WHAT THE TASK ASKS - Please tally the lines of the records that contain "computer" and send back only the total.

(Source data)
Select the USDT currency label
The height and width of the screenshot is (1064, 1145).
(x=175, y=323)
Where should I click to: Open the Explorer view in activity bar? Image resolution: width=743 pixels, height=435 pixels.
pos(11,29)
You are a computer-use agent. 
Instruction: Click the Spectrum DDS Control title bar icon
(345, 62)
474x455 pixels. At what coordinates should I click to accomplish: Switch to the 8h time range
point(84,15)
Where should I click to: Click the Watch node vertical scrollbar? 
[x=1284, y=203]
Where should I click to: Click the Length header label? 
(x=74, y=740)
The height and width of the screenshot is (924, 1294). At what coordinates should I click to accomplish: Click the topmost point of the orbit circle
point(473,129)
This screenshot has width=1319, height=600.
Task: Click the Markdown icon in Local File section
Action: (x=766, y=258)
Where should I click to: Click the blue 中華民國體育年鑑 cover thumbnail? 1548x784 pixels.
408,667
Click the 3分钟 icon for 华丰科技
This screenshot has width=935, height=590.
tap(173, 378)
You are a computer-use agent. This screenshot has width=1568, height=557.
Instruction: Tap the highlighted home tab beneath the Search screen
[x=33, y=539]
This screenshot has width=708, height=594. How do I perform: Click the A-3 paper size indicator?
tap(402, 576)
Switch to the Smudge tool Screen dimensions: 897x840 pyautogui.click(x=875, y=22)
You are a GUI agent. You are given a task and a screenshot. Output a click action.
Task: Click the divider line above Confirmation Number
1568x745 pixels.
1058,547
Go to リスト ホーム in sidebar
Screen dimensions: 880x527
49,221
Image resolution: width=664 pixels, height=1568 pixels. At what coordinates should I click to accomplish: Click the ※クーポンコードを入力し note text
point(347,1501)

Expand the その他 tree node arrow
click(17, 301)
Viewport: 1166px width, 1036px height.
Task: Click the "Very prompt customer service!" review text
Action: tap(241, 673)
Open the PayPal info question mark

WRITTEN SOLUTION - 2